Conservation is not just conservation of structures and components of public gardens but also of significant plants or species of plants within the gardens. Those working in this area may be gardeners, horticulturists, conservation officers or managers.




Scope of Work

Conservation in horticulture is abroad field, covering man-made as well as natural landscapes. The work in man-made landscapes can range from management of established gardens to restoration of historical gardens. Conservation is not just conservation of structures and components of public gardens but also of significant plants or species of plants within the gardens. Those working in this area can be primarily gardeners or primarily conservationists. Many also have a background as garden historians, designers or landscapers.

On a broader scale conservation also includes management of significant plants or plant ecosystems in the wild; and work to preserve vulnerable plant species or cultivars (e.g. managing national plant collections, rare plant species, or seed banks). It can involve working with parks and nature reserves to preserve public spaces and strike a balance between allowing access whilst avoiding damage from erosion, vandalism and land management. Conservation of natural areas can include caring for nature strips through residential areas, adjoining woodlands or areas of special significance. Those working mainly in conservation of natural landscapes may have a background in parks management, conservation, general horticulture or the environment.


What You Need to Learn

Plant knowledge - Taxonomy, identification & cultural characteristics of many different varieties (at least 500 to 1000 species and cultivars to begin with)

Plant science - Botany basics; biology, physiology, anatomy, ecology, nutrition

Plant cultural techniques - Planting, watering, pruning, weed control

Health management - Pests, diseases and disorders

Potting media and soils - Structure, chemistry, management techniques (e.g. improving media, aeration)

Project management - Overseeing small to large scale projects, ordering materials, arranging labour & equipment

Garden design - Taking measurements & site information, drawing plans & sketches, principles of garden design, use of features & components

Garden history - Awareness of the evolution of garden design, different garden styles, significance of famous gardens and gardeners, botanists & plant discoveries

Conservation - Knowledge of conservation techniques, restoration methods, land management

Tools and equipment - Selection of the right tool for the job, operation -using it correctly, maintenance, repair machinery & manual tools


Starting a Career

It may be possible to get into this field with little to no training or experience. To do so, would involve starting at the bottom and working your way up. One way to do this is to start as a general labourer assisting a landscape contractor or team of conservationists. Sometimes local councils or government departments may have opportunities for people to learn on the job by taking positions in conservation projects.

Another option is to offer your services as a volunteer. This may be more apt if seeking conservation roles in man-made projects like historical gardens since many of the organisations that oversee these projects are run by volunteers and enthusiasts who give up their spare time. This can then open doors to paid positions and to better long-term employment prospects.

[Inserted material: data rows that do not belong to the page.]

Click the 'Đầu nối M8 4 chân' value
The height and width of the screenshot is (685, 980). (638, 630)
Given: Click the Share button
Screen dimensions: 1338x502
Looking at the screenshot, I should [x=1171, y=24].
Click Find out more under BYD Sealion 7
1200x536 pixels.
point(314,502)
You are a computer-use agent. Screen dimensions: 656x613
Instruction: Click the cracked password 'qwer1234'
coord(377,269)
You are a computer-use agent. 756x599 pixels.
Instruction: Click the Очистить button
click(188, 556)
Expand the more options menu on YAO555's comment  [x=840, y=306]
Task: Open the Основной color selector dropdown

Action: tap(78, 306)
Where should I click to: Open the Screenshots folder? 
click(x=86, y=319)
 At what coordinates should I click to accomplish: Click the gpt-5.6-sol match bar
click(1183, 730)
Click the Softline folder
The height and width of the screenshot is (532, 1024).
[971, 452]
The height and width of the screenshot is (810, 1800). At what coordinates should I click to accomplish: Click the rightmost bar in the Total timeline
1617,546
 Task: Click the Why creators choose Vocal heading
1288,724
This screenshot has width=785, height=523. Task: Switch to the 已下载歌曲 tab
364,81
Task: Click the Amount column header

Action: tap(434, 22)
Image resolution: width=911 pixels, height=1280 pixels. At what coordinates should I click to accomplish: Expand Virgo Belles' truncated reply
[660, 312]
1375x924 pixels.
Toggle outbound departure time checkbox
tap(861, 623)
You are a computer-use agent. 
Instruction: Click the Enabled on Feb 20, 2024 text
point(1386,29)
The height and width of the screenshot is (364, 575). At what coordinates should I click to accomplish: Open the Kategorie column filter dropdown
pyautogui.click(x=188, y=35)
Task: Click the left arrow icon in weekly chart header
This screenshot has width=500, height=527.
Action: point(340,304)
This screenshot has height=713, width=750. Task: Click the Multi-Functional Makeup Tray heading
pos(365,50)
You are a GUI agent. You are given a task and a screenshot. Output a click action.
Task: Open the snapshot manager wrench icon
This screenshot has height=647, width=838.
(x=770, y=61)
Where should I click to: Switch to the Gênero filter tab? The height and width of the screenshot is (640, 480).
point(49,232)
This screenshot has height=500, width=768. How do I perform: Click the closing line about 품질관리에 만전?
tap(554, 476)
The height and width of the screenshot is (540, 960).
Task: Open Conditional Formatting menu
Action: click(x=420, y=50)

Those who have had little formal study may find gaps in their knowledge that need to be filled and this knowledge may be slow to come when working alongside someone and facing similar challenges each week. They may do well to seek out study courses which address those needs. In particular, they should focus on addressing the areas listed under ‘what you need to learn’ above.


Progressing a Career

Conservation is quite a specialised field but there are different areas of speciality. In man-made environments, some people may be highly adept at excavating around the structures of garden buildings so as not to disturb them before repairing foundations. Others may have a greater knowledge of the type of vegetation that would have originally been used in a particular historical garden and so have a better idea of suitable replacements.

In natural environments there may be specialists who are able to determine the best methods for addressing wind erosion on a hillside or how to divert foot traffic away from fragile rock structures. With such diversity in the field there can be many different types of specialists and some people may have quite different job roles but come to conservation within their usual role.

Much can be learnt through experience and networking with other people met during projects. However, due to the intricacies involved, almost certainly those with an interest in conservation undertake study along the way to keep abreast of science and technological advancements. This may be achieved through formal or informal study programs but should always be taken with education providers who have qualified tutors and some industry clout.

Given expanding populations and a growing recognition of the importance of preserving green spaces those with experience in this field are never likely to be without work, but they can also quite easily move into other areas of horticulture and related industries should the need arise.